W3C home > Mailing lists > Public > www-validator@w3.org > March 2006

Re: W3C Markup Validator vs Validome and such

From: David Dorward <david@dorward.me.uk>
Date: Thu, 23 Mar 2006 08:27:12 +0000
To: "tadeusz szewczyk I rebel:art" <rebelart@onreact.com>
Cc: www-validator@w3.org
Message-ID: <20060323082712.GA19831@us-lot.org>

On Wed, Mar 22, 2006 at 08:31:39PM +0100, tadeusz szewczyk I rebel:art wrote:

> While cleaning up my XHTML strict on my website http://onreact.com I
> wanted to be very accurate. So I tested it with several
> validators. I was delighted to find out the W3C Markup Validator did
> not return any errors after I was done. Then I wanted to make sure
> and retested with with others like the one at Validome. It says "The
> Document is not valid XHTML 1.0 Strict" and that I have the
> following error: "Unexpected char in row 55 and column 111; this
> char is not allowed within charset (utf-8) that you use."
> 
> Which one is right?

Both - since what you have is not a validation issue and hits some
somewhat contradictory parts of various specs.

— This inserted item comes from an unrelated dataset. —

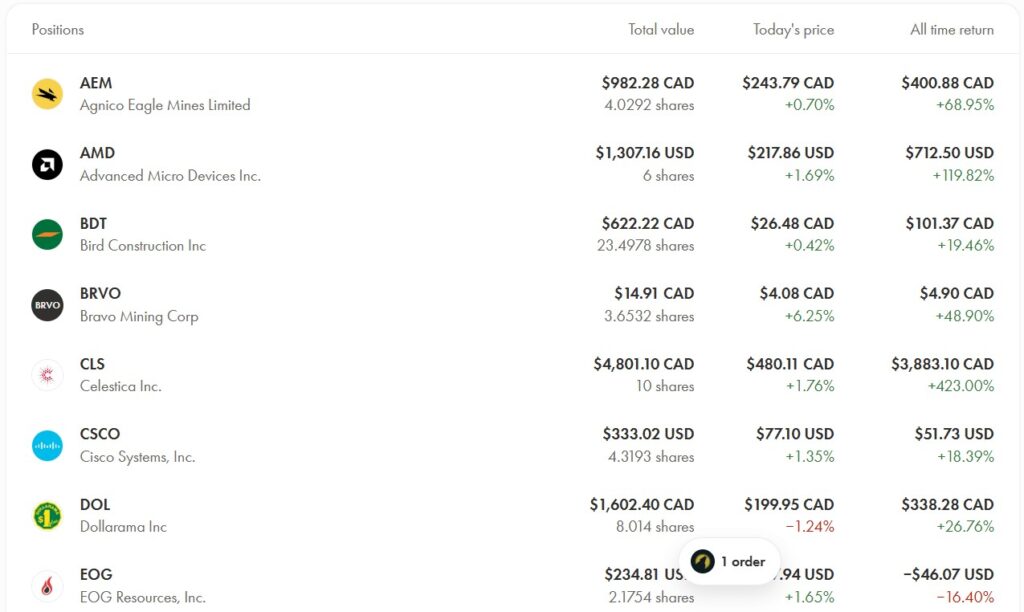Click the Dollarama logo icon
This screenshot has height=612, width=1024.
[47, 515]
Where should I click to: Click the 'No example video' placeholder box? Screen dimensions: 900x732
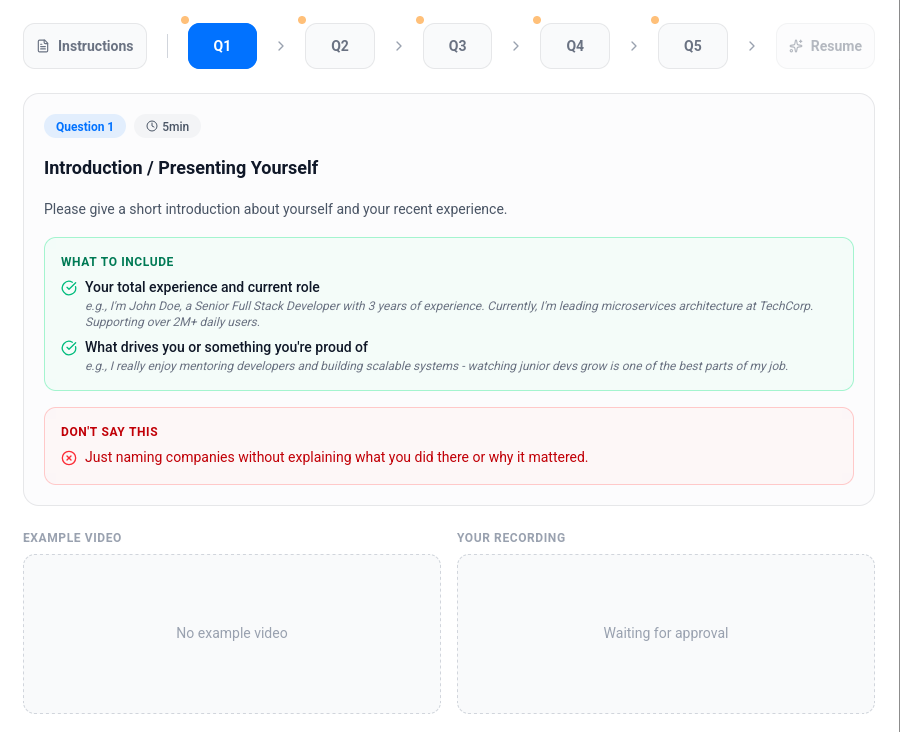(x=232, y=633)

Your webserver fails to send a character encoding in your HTTP
headers. According to the rules for XML documents if you do not have
an XML prolog declaring a different character encoding then you must
use UTF-8. 

Additionally section 5.1 of the XHTML 1.0 spec doesn't allow you to
serve XHTML documents as text/html unless you "follow the guidelines
set forth in Appendix C" - however Appendix C is informative, not
nomative, so it is questionable as to if you have to follow it or not,
and C.9. is coached in language which says "you may not want to" - if
you take the wording to mean that you must follow the advice then such
an XML prolog is effectively forbidden and you are restricted to using
UTF-8 for your XHTML documents served as Appendix C.

However, the HTTP specification states that if you don't specify a
character encoding, and you are using a text/something content type,
then it defaults to ISO-8859-1.

Also, you have: 

<meta http-equiv="content-type" content="text/html; charset=ISO-8859-1" />

Which is supposed to be somewhere HTTP servers can look to get extra
HTTP headers ... but none (that I know of) do ... and some clients pay
attention to them.

If you want to stick to XHTML and take the advice in Appendix C, then
you should convert your document to UTF-8 AND modify your server so it
outputs an HTTP Content-Type header that also states you are using UTF-8.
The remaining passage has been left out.